Thomas approaches these pieces ontologically, thinking about the life of the objects, about the kind of world she wants her art to go out into and about making it that kind of world. In taking this approach, a sense of community drives the work. Reflecting on the roles artists play in communities, we touched on the “DIY aspect” of the current era, which often incorporates the artist as “writer, curator, maker.” Thomas embraces these roles with a determined lack of boundaries between projects—the scale, medium, field, and audience are all wildly divergent—and she insists that all aspects of the works inform one another.

I felt no compulsion to ask if there was a unifying message in all the works. In fact, I forgot to. The intimate nature of her collages reveals an artist who is comfortable with ideas of writing, making, and connecting, and the public works reveal a sense of fellowship and camaraderie with all those who encounter them. The underlying theme is personal yet public, gracious and inviting. Even the inspiration wall has an eclectic gracefulness, an assured nature of also being part of the work.
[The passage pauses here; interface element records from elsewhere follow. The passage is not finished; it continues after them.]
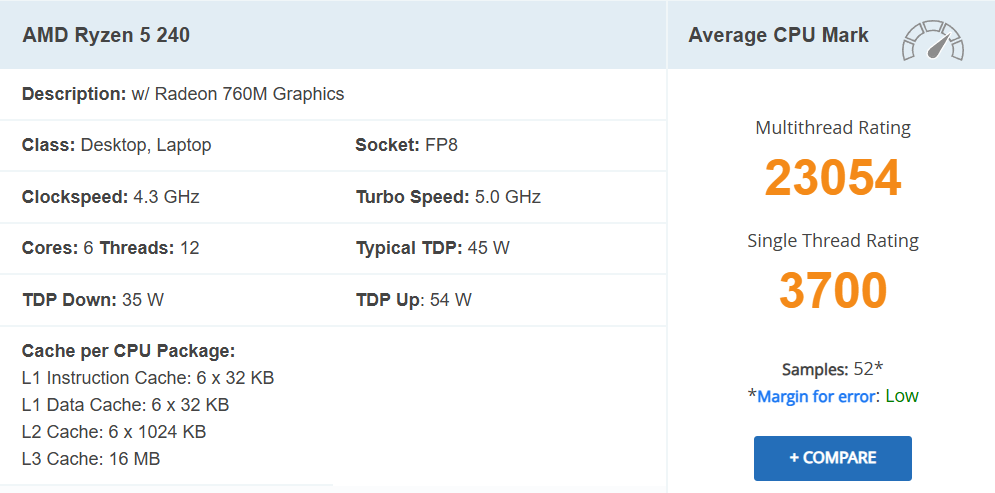The image size is (995, 493).
Task: Click the L3 Cache 16 MB line
Action: (91, 459)
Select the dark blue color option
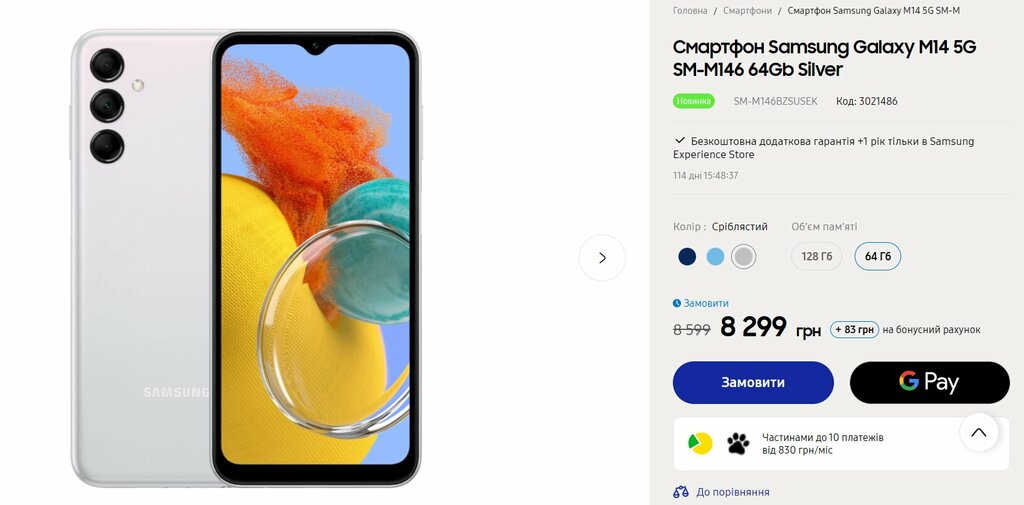Screen dimensions: 1024x505 (687, 257)
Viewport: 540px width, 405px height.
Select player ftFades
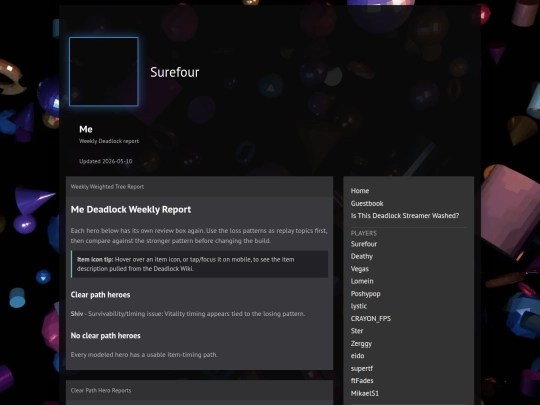362,381
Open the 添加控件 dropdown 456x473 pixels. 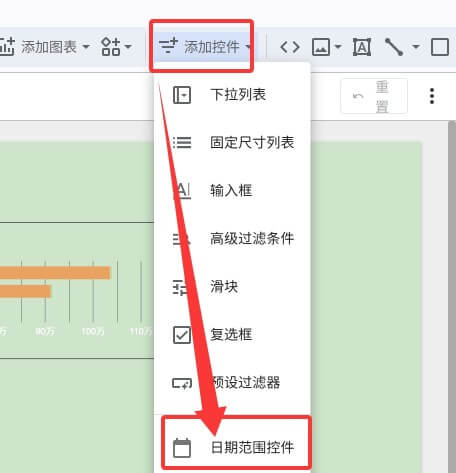click(x=201, y=47)
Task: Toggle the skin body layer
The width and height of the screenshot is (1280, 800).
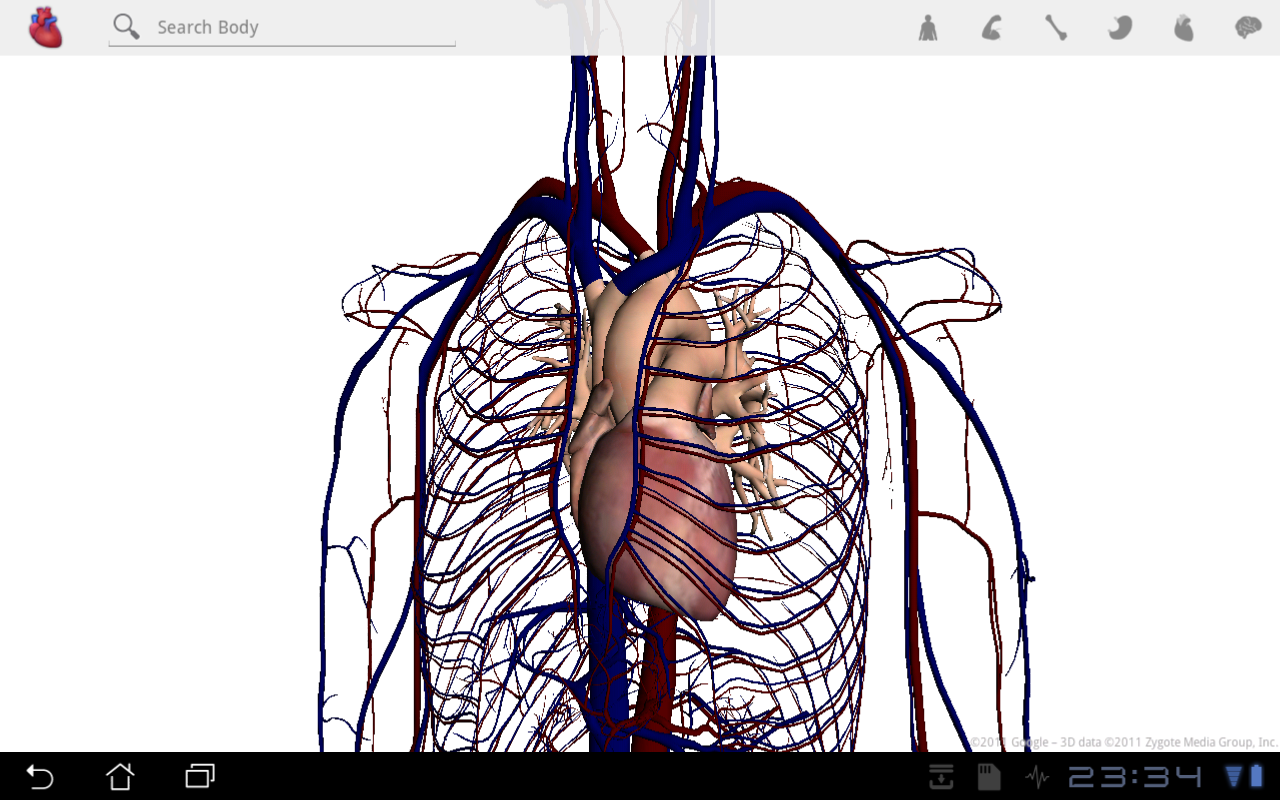Action: [x=928, y=28]
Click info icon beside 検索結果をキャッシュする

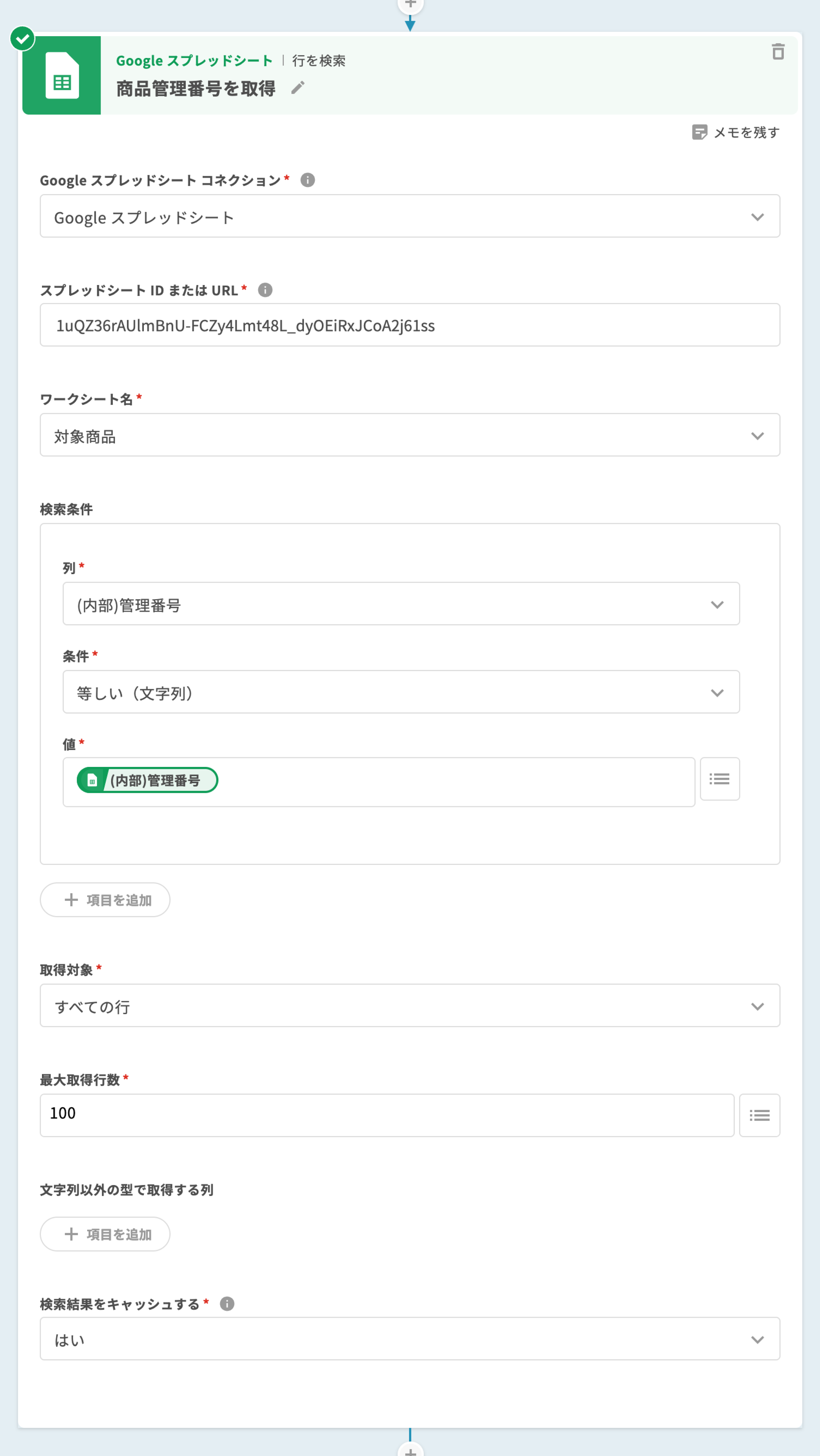pyautogui.click(x=227, y=1303)
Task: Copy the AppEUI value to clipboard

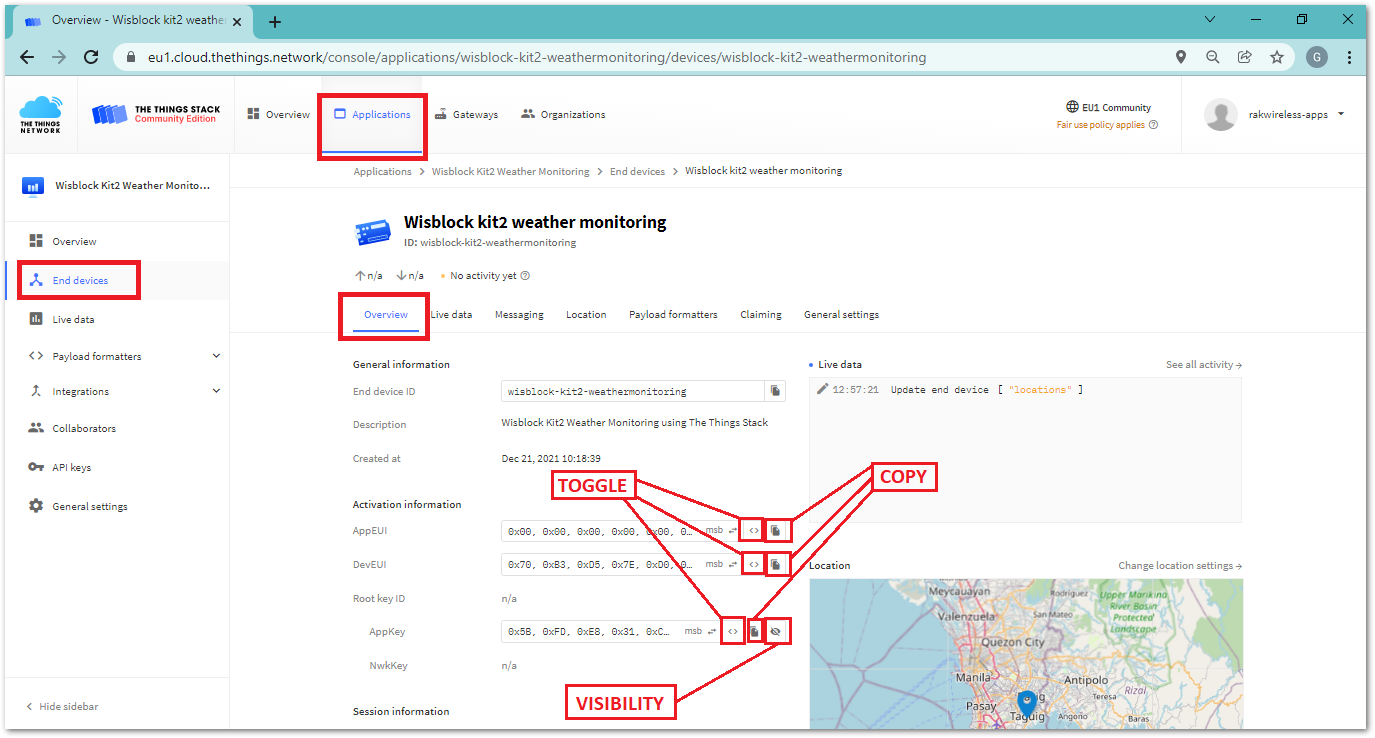Action: (x=775, y=531)
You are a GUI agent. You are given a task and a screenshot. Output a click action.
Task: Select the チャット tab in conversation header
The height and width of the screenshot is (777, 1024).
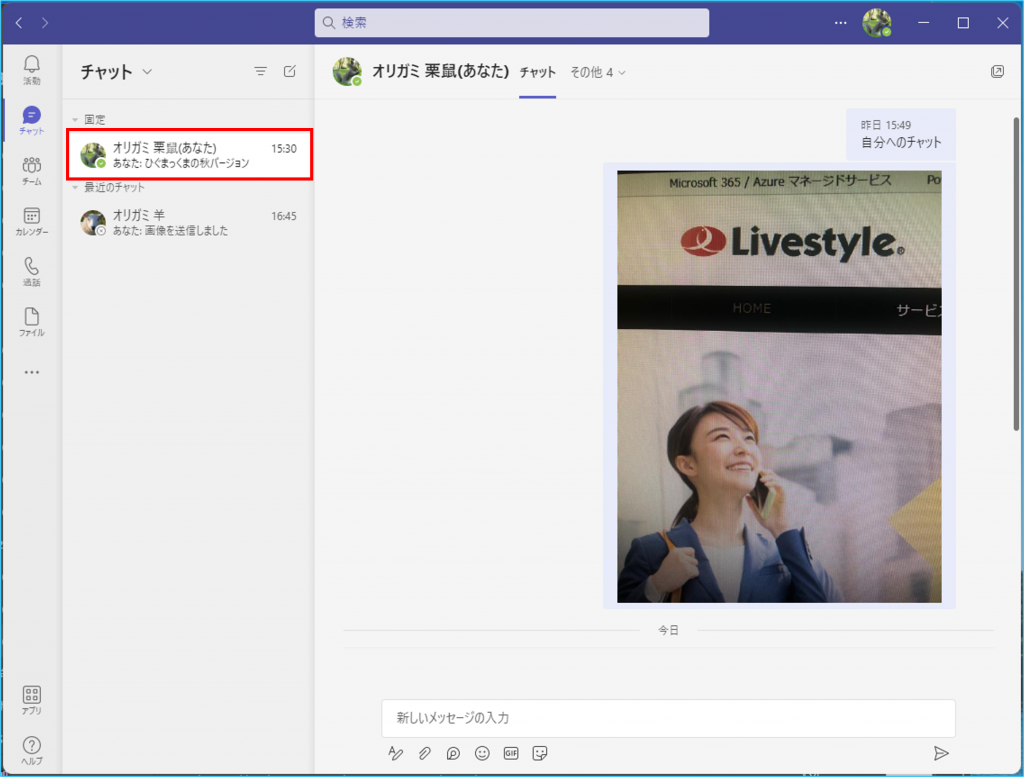[538, 72]
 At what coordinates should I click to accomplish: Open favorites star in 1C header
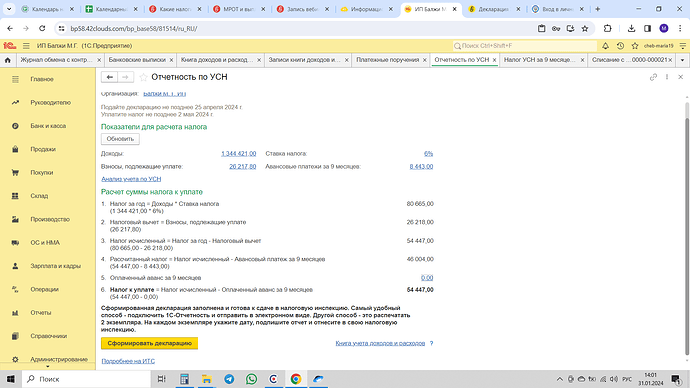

From collages, perches, and sculptures to blog entries and Tweets, the facets of Thomas’ work operate like beams of the mandala—radiating in many directions, yet anchored and integrated as necessary elements of a lovingly curated career.

A table in the center of the space allows Thomas to work surrounded by finished projects (left wall) and inspiration for Plaza Perch (back wall under plexiglass).